Analyzing more than 27 million hands of No-Limit Texas Hold’em, a Cornell researcher has found that the more hands players win, the less money they’re likely to collect – especially when it comes to novice players. The study was published in the Journal of Gambling Studies.
Cornell’s Kyle Siler hypothesizes that the multiple wins are likely for small stakes, and the more you play, the more likely you will eventually be walloped by occasional – but significant – losses. “[The finding] coincides with observations in behavioral economics that people overweigh their frequent small gains vis-à-vis occasional large losses, and vice versa,” Siler explained. In other words, players feel positively reinforced by their streak of wins but have difficulty fully understanding how their occasional large losses offset their gains.
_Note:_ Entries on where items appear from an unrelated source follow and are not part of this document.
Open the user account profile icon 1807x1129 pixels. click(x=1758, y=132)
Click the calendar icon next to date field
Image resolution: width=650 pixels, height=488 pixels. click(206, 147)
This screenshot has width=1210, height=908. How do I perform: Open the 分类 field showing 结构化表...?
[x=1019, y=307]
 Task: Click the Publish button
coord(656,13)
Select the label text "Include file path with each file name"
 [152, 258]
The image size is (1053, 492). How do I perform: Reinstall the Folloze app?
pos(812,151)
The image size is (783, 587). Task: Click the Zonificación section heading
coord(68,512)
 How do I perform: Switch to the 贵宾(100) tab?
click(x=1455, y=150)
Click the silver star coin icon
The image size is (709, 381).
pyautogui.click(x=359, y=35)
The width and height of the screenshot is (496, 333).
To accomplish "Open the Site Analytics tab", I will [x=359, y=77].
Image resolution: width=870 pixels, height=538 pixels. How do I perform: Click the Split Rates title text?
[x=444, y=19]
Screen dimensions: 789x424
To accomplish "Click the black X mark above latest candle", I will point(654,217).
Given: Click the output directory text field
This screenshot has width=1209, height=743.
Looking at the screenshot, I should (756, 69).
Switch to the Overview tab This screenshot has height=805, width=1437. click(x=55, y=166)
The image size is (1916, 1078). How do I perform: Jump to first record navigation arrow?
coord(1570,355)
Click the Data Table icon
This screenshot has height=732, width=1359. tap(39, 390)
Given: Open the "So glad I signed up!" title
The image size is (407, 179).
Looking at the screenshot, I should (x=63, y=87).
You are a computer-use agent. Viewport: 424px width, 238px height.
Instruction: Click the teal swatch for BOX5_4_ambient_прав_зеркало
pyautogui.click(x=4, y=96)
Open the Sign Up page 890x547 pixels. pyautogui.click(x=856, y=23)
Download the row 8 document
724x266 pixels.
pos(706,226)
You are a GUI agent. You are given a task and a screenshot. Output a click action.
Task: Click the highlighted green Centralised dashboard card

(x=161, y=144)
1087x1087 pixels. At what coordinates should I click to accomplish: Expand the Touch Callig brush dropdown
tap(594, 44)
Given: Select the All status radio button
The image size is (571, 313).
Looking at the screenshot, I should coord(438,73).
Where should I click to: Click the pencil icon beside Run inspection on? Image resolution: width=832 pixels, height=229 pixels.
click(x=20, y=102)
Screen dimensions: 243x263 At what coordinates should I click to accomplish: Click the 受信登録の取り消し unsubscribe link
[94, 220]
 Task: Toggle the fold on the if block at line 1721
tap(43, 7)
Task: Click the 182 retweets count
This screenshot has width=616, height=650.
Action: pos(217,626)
Interestingly, Siler’s research also established that for small-stakes players, small pairs (from twos to sevens) were actually more valuable than medium pairs (eights through jacks). “This is because small pairs have a less ambiguous value, and medium pairs are better hands but have more ambiguous values that small-stakes players apparently have trouble understanding,” said Siler, a poker aficionado himself.
Siler concludes that in online poker, the biggest opponent for many players may be themselves, “given the challenges of optimizing one’s mindset and strategies, both in the card game and the meta-games of psychology, rationality and socio-economic arbitrage which hover beneath it,” he mused.